• EXERCISE REQUIREMENTS: Reproduce exactly the line that contains "Click the SHIPPING FEES page title" and every line after it through the end of the records below, leaving out all pictures.

• DATA TO PROCESS:

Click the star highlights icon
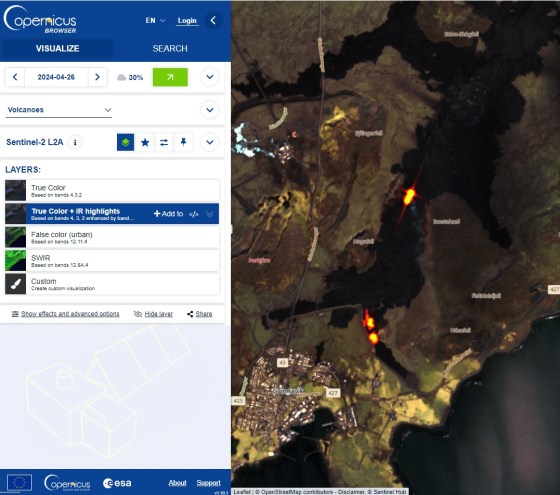This screenshot has height=495, width=560. 145,142
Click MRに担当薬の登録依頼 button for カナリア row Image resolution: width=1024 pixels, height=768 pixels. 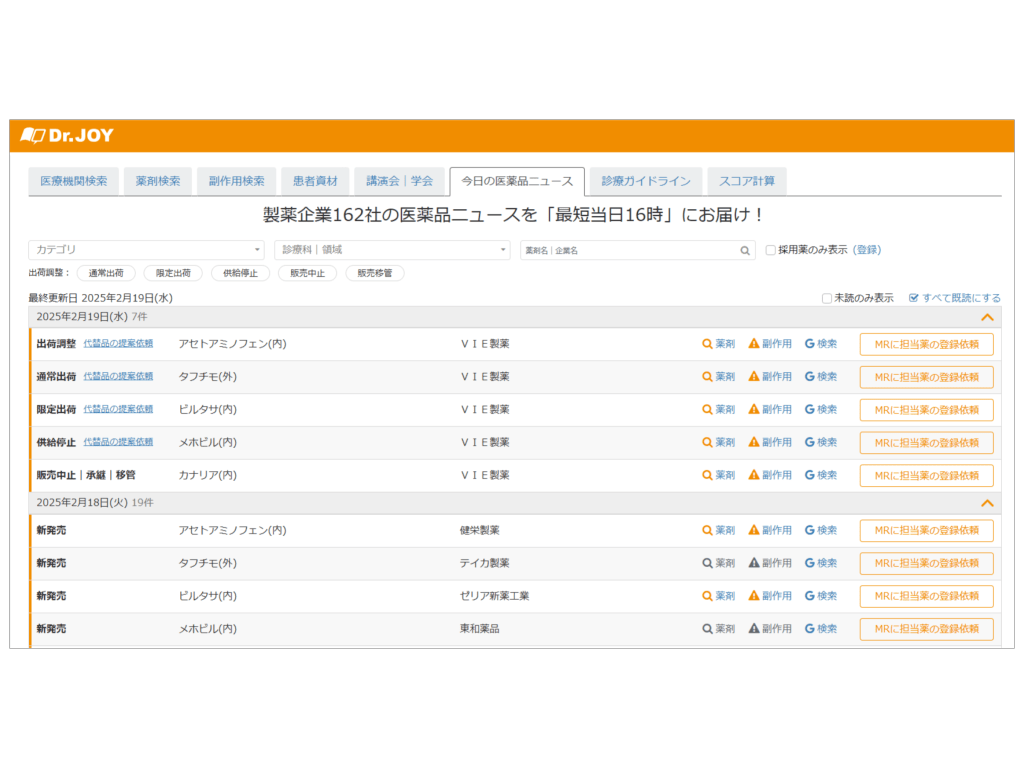(x=926, y=476)
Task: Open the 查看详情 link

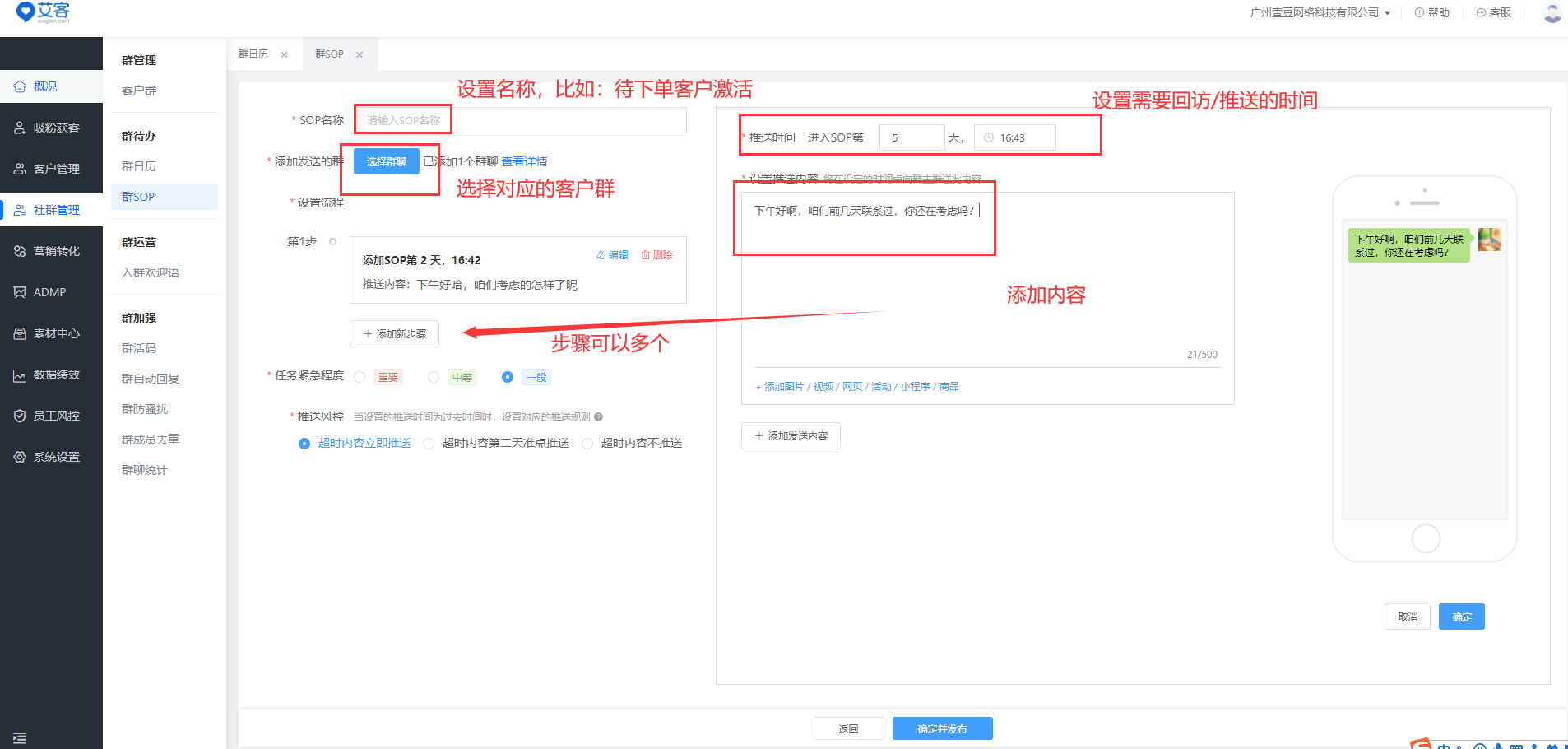Action: (x=524, y=161)
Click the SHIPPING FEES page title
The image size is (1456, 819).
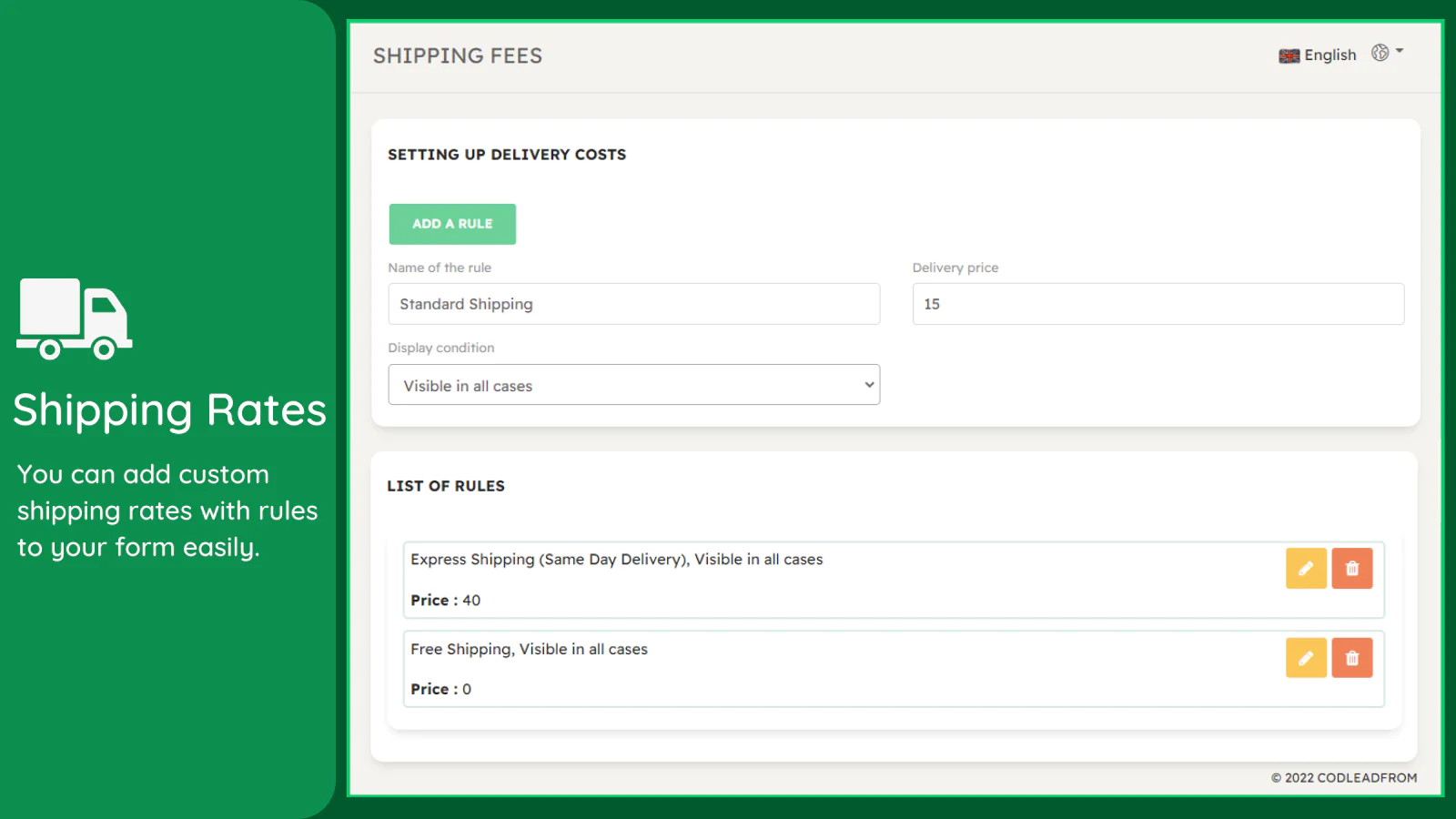(458, 56)
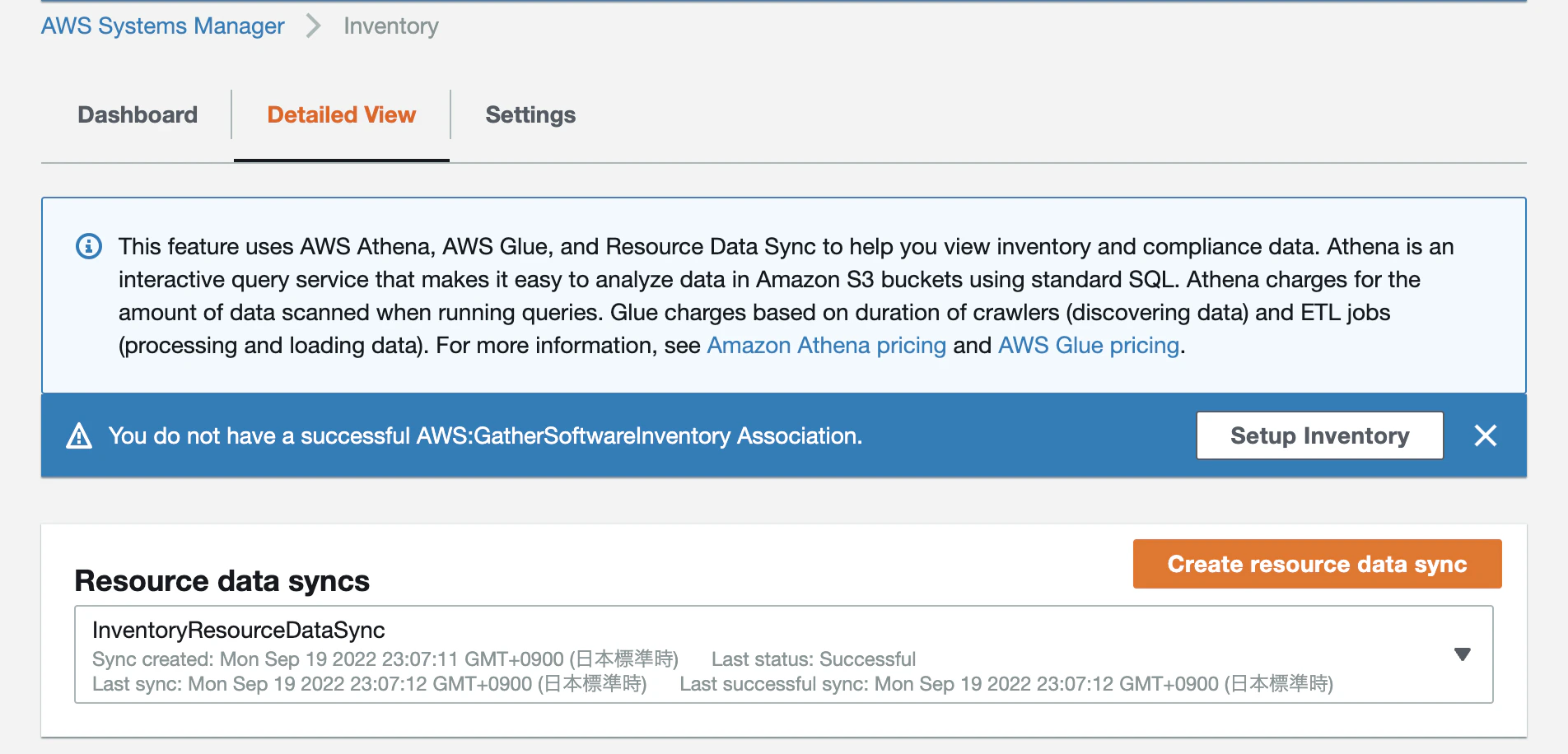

• ANSWER SECTION:
Click the SHIPPING FEES page title
The image size is (1456, 819).
(458, 56)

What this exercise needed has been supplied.